Problem
Could you filter the data below down to the lines that hold the word "image"?

Supplied material
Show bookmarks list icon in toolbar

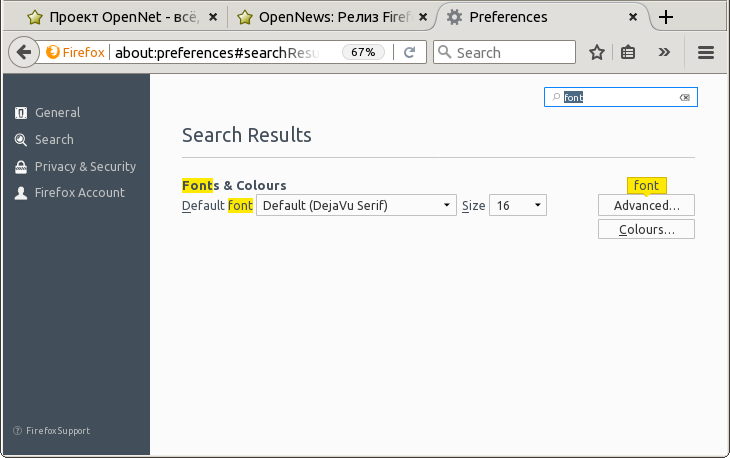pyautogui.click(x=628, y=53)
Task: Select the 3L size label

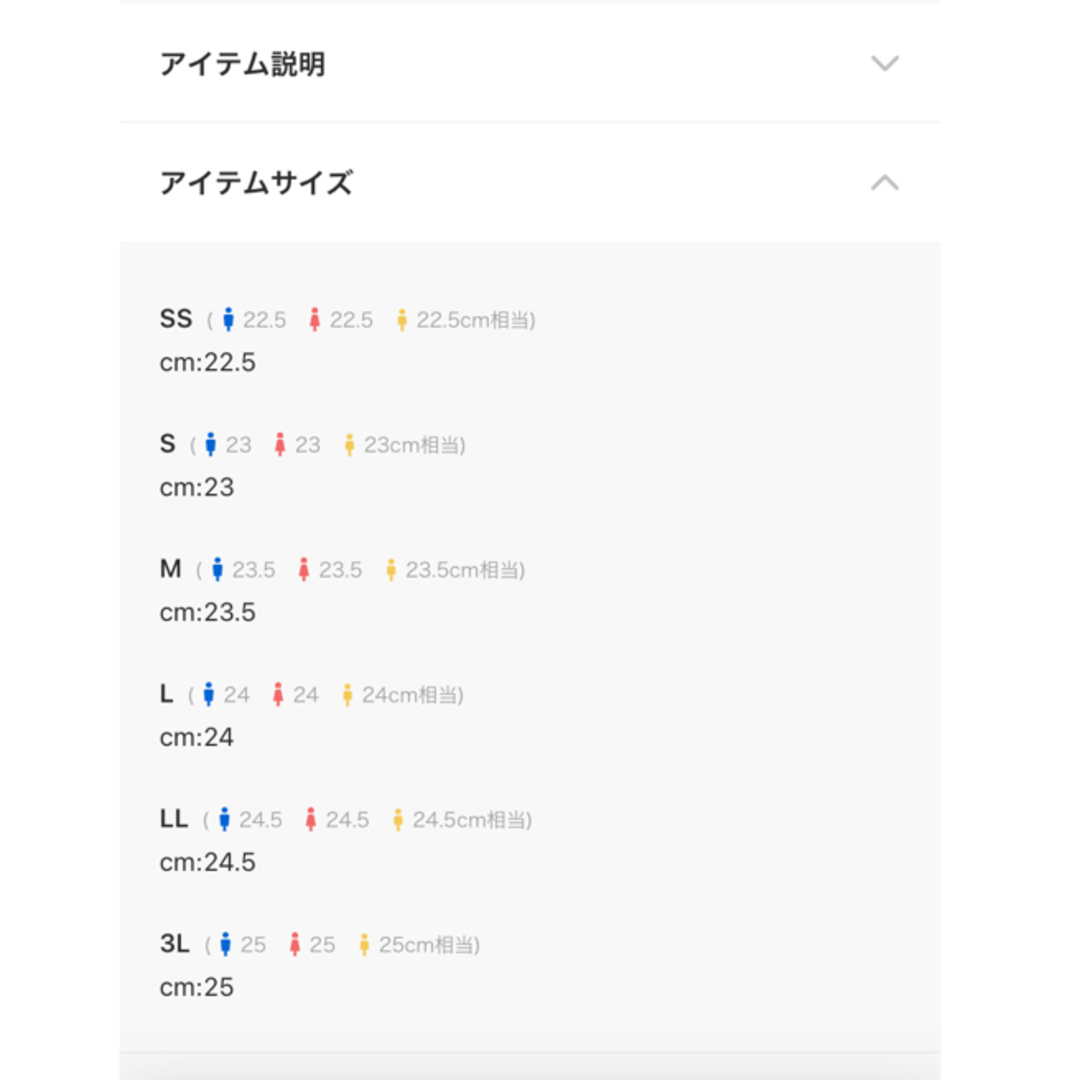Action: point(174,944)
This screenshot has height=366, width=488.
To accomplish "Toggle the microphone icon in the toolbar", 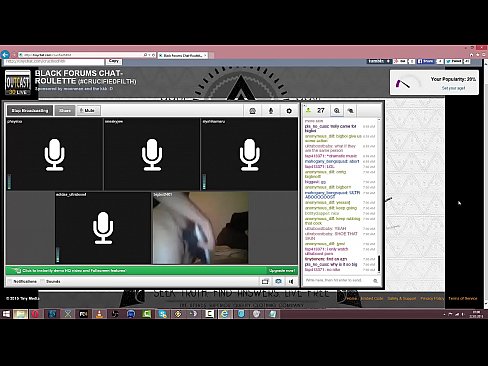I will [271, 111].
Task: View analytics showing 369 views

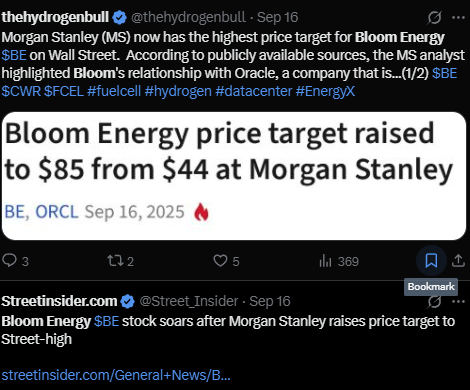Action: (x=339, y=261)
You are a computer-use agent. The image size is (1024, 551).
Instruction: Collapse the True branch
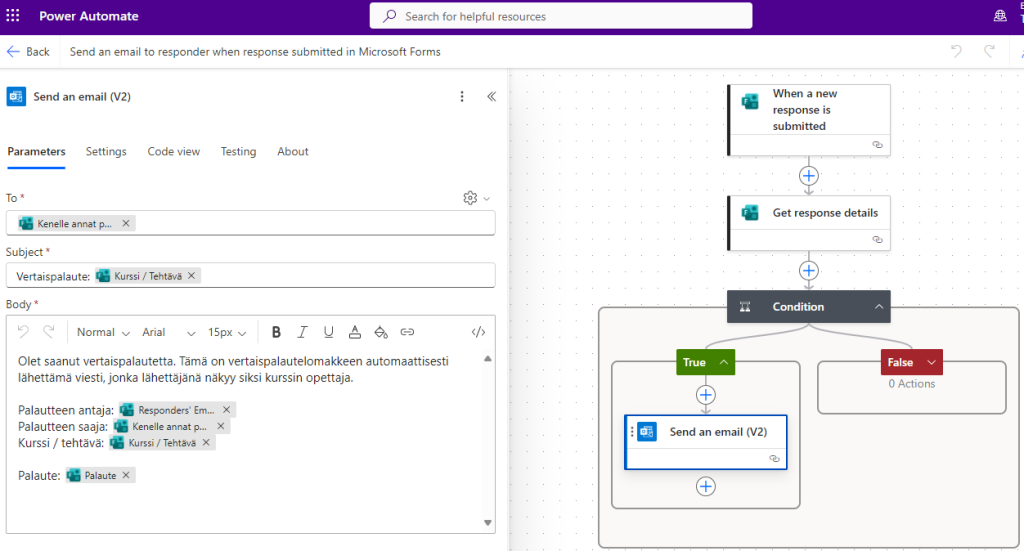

...

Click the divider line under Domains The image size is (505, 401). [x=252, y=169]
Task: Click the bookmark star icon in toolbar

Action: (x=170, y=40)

Exercise solution
You are a computer-use agent. The image size is (1024, 551).
Click the divider line under Domains The image size is (505, 401). [x=252, y=169]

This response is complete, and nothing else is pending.